• [Excerpt]:
● ● ●

Advertisement

Boy Struck by Dirt Clod Dies of Head Injury

Share
TIMES STAFF WRITER

A 13-year-old Lancaster boy died Wednesday of a head injury he suffered Sunday afternoon while playing with friends who were throwing dirt clods at one another in a vacant lot, police said.

Toby Egstrom was taken to the hospital by his mother following the accident. The boy underwent surgery Sunday night at Lancaster Community Hospital and was transferred early Monday to Antelope Valley Medical Center, where he went into a coma, said Dean Sebree, a Los Angeles County coroner’s investigator.

Los Angeles County sheriff’s homicide detectives were investigating the incident Thursday. But Deputy John Ashley said: “As this case continues, evidence has revealed nothing more than a tragic, regrettable accident.”

Advertisement

Egstrom and seven other youths gathered Sunday in the lot at 15th Street East and Avenue K in Lancaster, where they played a game that involved throwing dirt clods at each other, Ashley said.

Egstrom was hit sometime before 6 p.m. above and behind the right ear, a particularly vulnerable area of the head, Sebree said. The boy got up and continued playing after being knocked down, but he went home shortly afterward and began vomiting, Sebree said.

● ● ●

• [Dataset section]:
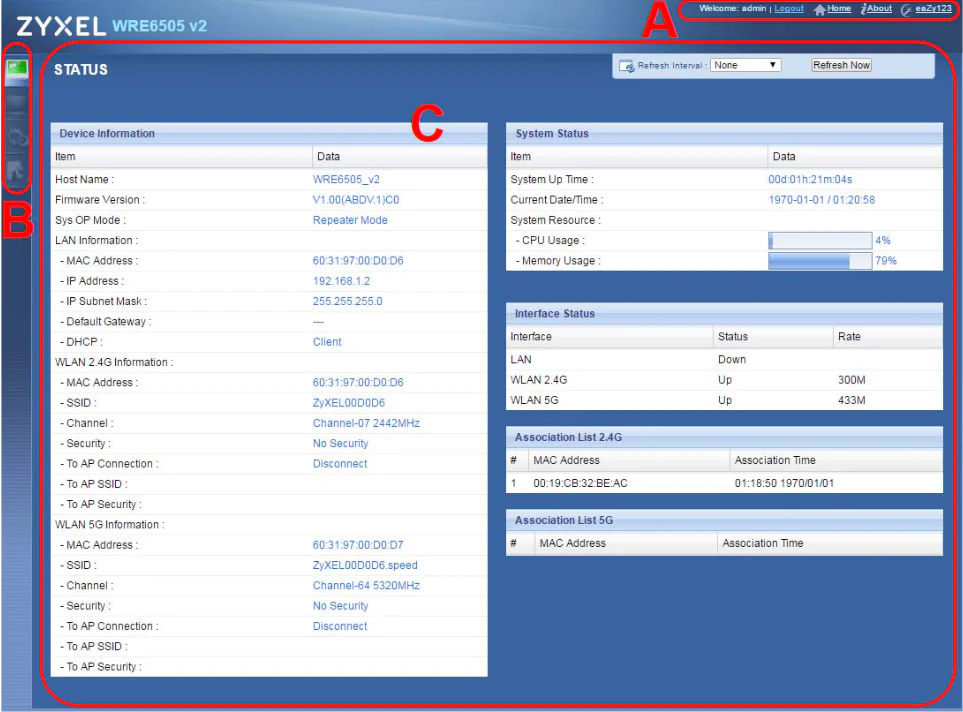
Task: Select MAC address 00:19:CB:32:BE:AC in association list
Action: pos(580,483)
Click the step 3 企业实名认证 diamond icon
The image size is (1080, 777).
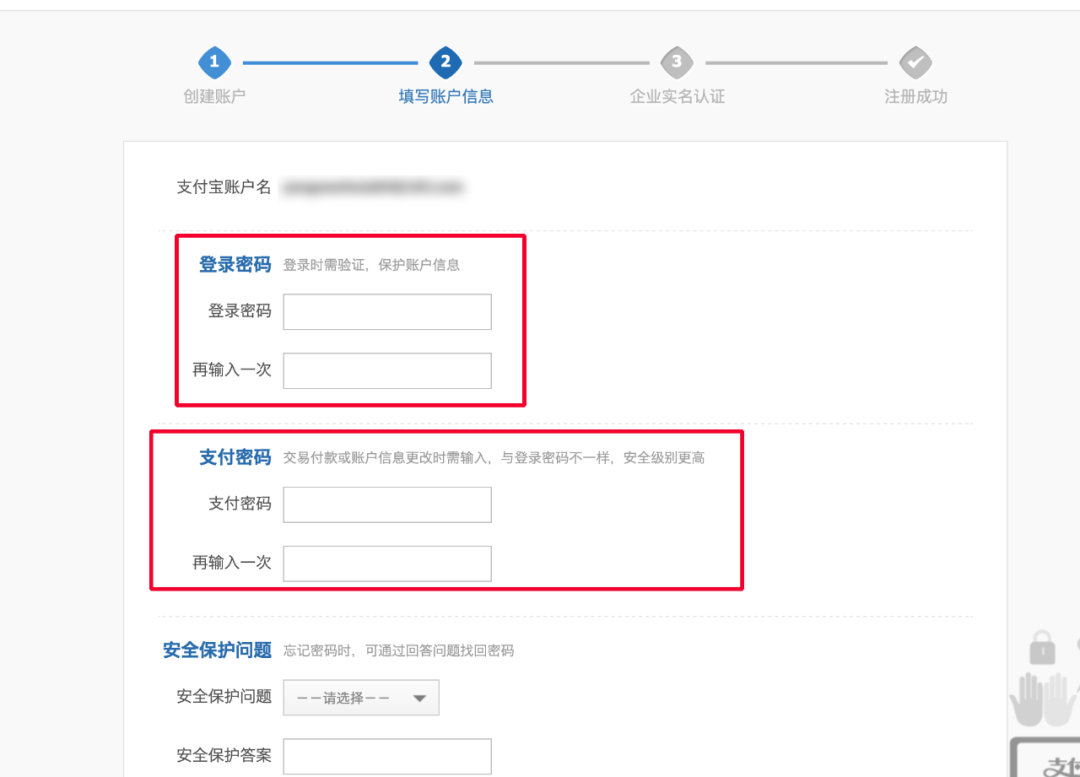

● ● ●

• [Exercise tasks]:
1: Retype the news article about the boy struck by a dirt clod, beginning at the words "Boy Struck by" and stopping after the words "lot, police said.".
2: Continue the news article about the boy struck by a dirt clod, picking up after its final sentence.

• [Expected responses]:
1:
Boy Struck by Dirt Clod Dies of Head Injury

Share
TIMES STAFF WRITER

A 13-year-old Lancaster boy died Wednesday of a head injury he suffered Sunday afternoon while playing with friends who were throwing dirt clods at one another in a vacant lot, police said.

2:
Sebree did not know the size or consistency of the object that struck the boy, but he said the soil in the high desert community is as hard as adobe and might have been harder because of a recent rain. The injury was a classic hematoma, a swelling that puts pressure on the brain and is fatal if it is not relieved, Sebree said.

Egstrom’s mother took him to Lancaster Community Hospital about 8:15 p.m., and doctors performed an operation to relieve the swelling, officials said. The boy was transferred to Antelope Valley Medical Center at 12:30 a.m. Monday because that facility does more neurosurgical work and has more equipment to treat such injuries, medical center spokeswoman Frankie Rich said.

The boy was declared brain-dead Monday but remained on life-support systems until Wednesday, officials said.